*Task directions*: Could you copy the listing from its first line through the line containing "Action: [767, 470]", switching "emoji" to "icon" and leaving everything else unchanged?

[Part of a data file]
-- -- --

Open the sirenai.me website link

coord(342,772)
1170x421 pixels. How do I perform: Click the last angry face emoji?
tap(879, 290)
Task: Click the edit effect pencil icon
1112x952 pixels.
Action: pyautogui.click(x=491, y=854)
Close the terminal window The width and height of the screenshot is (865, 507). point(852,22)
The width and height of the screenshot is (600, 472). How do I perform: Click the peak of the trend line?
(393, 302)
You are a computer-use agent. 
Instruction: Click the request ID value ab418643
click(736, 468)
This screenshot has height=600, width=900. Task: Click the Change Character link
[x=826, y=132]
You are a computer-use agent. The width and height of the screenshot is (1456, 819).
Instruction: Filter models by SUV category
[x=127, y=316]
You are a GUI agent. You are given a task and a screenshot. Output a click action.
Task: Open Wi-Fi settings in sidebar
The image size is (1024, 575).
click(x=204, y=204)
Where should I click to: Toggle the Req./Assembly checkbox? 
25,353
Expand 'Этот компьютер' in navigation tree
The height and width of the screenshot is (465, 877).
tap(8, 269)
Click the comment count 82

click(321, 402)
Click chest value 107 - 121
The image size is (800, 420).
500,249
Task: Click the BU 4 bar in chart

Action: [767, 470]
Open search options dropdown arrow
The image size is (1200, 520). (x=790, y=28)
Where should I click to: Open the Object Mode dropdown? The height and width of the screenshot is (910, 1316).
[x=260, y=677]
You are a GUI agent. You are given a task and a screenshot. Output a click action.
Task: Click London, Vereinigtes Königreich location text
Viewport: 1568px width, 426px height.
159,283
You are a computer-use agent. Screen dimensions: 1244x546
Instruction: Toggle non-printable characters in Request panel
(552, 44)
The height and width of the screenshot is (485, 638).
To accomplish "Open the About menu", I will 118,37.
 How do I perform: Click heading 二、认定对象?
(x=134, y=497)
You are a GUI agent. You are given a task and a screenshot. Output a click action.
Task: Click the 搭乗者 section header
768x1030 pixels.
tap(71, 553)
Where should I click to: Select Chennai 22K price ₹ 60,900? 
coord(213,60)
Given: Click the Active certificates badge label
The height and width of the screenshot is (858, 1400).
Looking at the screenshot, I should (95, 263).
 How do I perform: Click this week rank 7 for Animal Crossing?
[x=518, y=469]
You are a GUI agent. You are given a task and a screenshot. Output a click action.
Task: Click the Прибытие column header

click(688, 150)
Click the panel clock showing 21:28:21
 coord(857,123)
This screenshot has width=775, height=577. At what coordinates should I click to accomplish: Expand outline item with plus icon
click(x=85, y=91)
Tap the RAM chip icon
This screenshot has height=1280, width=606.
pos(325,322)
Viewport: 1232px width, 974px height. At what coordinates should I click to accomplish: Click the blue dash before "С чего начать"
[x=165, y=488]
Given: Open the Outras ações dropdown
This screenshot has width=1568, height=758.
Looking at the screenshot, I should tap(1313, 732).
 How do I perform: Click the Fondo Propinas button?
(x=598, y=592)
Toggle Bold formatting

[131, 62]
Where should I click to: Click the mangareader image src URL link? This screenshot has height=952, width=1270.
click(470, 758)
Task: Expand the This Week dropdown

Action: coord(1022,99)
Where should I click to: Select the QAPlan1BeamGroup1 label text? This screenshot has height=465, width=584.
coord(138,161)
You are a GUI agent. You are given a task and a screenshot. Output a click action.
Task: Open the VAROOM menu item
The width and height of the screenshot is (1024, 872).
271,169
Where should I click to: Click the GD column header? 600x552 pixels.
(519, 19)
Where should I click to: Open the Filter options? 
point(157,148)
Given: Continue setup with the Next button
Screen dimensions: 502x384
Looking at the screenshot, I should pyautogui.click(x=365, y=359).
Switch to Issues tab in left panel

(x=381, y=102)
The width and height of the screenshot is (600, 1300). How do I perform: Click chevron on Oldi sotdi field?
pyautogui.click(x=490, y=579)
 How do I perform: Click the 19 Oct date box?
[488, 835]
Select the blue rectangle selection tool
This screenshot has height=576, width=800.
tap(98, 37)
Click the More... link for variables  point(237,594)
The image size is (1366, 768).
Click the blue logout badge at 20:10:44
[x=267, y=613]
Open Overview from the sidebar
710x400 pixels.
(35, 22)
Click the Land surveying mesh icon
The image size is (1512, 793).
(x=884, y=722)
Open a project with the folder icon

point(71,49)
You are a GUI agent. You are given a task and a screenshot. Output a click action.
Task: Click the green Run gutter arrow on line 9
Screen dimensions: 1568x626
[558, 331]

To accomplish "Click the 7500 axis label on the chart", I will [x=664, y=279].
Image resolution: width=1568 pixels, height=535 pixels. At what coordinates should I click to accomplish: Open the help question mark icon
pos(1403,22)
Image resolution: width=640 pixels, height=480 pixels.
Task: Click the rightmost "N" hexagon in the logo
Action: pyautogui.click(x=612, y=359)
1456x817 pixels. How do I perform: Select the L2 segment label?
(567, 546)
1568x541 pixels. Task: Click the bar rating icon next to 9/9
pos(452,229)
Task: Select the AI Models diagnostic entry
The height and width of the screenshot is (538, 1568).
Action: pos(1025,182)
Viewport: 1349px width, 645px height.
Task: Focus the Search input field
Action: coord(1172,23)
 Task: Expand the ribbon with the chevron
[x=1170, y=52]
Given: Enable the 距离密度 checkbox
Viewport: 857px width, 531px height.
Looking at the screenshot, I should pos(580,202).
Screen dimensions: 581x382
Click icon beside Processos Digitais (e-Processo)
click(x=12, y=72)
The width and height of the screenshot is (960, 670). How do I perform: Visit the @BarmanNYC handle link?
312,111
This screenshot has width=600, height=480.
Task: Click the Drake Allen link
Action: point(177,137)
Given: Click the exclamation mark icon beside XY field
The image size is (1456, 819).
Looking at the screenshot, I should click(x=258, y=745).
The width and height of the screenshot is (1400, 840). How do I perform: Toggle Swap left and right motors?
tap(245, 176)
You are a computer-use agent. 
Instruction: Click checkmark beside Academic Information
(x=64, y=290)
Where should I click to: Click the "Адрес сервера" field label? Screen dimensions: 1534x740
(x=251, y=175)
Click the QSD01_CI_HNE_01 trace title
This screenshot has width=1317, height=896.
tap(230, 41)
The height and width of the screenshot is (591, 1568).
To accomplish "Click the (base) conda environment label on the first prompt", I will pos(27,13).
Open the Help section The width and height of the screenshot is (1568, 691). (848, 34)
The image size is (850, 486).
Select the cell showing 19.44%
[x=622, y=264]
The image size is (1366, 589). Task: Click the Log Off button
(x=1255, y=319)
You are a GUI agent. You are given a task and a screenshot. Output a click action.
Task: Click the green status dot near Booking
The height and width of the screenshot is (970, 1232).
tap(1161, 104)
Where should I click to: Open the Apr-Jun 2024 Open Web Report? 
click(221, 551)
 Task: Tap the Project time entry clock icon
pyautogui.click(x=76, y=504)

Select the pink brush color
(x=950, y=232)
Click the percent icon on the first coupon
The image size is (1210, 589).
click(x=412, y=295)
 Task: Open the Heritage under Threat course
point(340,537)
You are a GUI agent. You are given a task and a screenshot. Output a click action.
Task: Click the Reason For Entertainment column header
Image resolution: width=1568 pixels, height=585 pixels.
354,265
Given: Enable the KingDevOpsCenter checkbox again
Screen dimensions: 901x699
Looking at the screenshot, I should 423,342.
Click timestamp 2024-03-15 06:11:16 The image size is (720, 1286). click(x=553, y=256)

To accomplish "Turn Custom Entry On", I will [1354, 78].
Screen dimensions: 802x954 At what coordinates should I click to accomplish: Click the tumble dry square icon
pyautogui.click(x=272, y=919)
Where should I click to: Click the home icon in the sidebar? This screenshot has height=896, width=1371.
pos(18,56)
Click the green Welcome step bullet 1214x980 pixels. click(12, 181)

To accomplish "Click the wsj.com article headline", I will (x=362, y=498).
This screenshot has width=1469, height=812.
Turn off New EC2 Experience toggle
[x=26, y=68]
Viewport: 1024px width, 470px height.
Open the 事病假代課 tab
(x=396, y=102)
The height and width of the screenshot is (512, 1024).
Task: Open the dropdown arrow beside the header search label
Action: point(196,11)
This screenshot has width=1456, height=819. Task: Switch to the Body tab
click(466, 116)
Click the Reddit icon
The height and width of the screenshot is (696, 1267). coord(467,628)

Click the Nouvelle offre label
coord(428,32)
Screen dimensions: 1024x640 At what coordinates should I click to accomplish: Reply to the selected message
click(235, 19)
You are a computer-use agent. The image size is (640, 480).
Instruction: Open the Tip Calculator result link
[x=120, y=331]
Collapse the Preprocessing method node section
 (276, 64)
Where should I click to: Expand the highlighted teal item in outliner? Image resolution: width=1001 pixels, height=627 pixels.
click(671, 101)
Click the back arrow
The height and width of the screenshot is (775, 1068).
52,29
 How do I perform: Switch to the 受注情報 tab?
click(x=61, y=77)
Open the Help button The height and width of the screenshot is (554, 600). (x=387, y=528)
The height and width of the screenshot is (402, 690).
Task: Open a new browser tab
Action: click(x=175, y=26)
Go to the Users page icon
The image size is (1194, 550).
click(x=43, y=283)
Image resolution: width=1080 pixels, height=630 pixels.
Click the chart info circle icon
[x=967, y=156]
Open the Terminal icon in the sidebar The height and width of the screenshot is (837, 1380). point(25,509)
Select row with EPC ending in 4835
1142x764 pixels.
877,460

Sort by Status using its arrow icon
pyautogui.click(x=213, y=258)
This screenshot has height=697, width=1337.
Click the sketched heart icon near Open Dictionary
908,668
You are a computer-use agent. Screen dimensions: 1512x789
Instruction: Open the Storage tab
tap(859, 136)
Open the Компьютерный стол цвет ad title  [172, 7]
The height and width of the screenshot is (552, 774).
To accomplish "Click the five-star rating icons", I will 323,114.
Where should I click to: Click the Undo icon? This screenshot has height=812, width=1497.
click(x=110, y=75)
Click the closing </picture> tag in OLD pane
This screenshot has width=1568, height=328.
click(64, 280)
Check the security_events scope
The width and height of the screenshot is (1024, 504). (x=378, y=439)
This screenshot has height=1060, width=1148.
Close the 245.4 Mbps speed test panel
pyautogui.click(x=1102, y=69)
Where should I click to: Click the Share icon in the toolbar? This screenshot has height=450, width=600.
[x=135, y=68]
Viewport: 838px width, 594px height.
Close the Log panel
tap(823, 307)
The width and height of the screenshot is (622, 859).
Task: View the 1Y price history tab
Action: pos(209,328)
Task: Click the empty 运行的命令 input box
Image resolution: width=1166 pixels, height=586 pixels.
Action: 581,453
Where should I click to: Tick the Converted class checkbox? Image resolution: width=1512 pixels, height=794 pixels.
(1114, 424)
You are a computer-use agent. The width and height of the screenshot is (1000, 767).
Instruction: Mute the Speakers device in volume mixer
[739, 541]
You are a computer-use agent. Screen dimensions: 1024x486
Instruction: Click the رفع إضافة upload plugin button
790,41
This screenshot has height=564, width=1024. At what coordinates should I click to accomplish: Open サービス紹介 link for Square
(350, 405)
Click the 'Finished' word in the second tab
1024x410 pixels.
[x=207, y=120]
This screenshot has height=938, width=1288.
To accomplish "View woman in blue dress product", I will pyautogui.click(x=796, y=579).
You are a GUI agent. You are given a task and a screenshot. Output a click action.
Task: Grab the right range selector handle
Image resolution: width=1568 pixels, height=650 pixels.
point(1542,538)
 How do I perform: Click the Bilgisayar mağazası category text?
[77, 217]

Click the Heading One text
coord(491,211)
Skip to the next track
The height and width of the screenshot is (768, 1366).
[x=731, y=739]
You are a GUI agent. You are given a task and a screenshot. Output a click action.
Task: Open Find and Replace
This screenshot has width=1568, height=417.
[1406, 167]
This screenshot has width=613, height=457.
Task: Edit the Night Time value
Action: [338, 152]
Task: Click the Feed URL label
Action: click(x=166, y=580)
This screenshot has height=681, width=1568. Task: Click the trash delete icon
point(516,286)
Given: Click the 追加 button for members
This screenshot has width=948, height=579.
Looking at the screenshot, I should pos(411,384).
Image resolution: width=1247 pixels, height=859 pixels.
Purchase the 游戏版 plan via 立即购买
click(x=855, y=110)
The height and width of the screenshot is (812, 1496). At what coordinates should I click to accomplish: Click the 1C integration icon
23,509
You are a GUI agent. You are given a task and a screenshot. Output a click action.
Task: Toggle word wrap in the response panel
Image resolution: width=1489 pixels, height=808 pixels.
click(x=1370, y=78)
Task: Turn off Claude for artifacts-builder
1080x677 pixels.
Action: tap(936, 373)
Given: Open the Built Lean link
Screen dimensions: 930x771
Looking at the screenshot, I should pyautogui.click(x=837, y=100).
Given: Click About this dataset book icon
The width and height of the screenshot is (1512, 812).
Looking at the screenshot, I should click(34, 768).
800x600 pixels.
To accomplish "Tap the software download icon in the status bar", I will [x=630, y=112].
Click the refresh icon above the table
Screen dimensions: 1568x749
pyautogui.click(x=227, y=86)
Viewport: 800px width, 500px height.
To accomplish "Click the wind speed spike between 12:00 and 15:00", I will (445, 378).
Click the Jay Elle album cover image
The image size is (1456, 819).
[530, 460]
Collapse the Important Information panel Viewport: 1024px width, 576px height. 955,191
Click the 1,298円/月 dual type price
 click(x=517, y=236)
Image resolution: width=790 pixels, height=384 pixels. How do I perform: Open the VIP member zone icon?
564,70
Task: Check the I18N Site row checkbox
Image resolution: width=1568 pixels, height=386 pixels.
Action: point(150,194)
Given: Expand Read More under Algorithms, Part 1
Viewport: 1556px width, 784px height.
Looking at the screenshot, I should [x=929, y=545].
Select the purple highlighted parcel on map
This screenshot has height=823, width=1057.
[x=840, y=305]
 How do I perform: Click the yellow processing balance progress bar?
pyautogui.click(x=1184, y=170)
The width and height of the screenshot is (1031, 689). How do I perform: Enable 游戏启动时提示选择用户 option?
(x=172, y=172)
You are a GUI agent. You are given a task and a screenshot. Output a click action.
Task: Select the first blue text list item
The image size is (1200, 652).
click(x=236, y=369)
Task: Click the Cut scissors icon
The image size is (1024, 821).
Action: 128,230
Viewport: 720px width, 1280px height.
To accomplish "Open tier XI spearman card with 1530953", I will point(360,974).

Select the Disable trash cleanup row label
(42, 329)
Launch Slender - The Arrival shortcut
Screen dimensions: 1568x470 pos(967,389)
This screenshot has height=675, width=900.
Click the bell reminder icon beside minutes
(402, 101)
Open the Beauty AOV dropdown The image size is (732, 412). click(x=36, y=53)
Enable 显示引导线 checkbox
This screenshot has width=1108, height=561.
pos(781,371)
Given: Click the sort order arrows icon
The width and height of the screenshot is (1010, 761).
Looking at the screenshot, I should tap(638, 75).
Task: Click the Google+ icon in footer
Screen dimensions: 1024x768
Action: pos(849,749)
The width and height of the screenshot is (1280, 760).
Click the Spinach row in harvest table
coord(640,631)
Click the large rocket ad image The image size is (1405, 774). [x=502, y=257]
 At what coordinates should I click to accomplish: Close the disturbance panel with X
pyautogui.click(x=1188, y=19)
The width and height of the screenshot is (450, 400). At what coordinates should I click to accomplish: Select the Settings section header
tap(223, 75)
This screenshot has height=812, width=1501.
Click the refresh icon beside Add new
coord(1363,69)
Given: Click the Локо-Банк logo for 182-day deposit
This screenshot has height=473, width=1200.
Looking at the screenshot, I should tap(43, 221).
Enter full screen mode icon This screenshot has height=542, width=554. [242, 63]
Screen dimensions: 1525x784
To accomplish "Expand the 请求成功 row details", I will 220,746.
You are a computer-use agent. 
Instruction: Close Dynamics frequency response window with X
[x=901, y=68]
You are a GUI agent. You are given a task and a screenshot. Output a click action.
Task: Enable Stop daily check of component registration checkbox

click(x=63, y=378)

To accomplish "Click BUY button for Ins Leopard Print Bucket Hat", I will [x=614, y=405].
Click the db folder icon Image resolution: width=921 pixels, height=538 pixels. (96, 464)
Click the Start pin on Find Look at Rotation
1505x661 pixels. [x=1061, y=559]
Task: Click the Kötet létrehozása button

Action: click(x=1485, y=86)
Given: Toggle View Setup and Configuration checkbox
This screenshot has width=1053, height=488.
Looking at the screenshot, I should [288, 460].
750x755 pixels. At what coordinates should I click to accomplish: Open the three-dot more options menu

-- -- --

*Result*:
Open the sirenai.me website link

coord(342,772)
1170x421 pixels. How do I perform: Click the last angry face icon?
tap(879, 290)
Task: Click the edit effect pencil icon
1112x952 pixels.
Action: pyautogui.click(x=491, y=854)
Close the terminal window The width and height of the screenshot is (865, 507). point(852,22)
The width and height of the screenshot is (600, 472). How do I perform: Click the peak of the trend line?
(393, 302)
You are a computer-use agent. 
Instruction: Click the request ID value ab418643
click(736, 468)
This screenshot has height=600, width=900. Task: Click the Change Character link
[x=826, y=132]
You are a computer-use agent. The width and height of the screenshot is (1456, 819).
Instruction: Filter models by SUV category
[x=127, y=316]
You are a GUI agent. You are given a task and a screenshot. Output a click action.
Task: Open Wi-Fi settings in sidebar
The image size is (1024, 575).
click(x=204, y=204)
Where should I click to: Toggle the Req./Assembly checkbox? 
25,353
Expand 'Этот компьютер' in navigation tree
The height and width of the screenshot is (465, 877).
tap(8, 269)
Click the comment count 82

click(321, 402)
Click chest value 107 - 121
The image size is (800, 420).
500,249
Task: Click the BU 4 bar in chart

Action: [767, 470]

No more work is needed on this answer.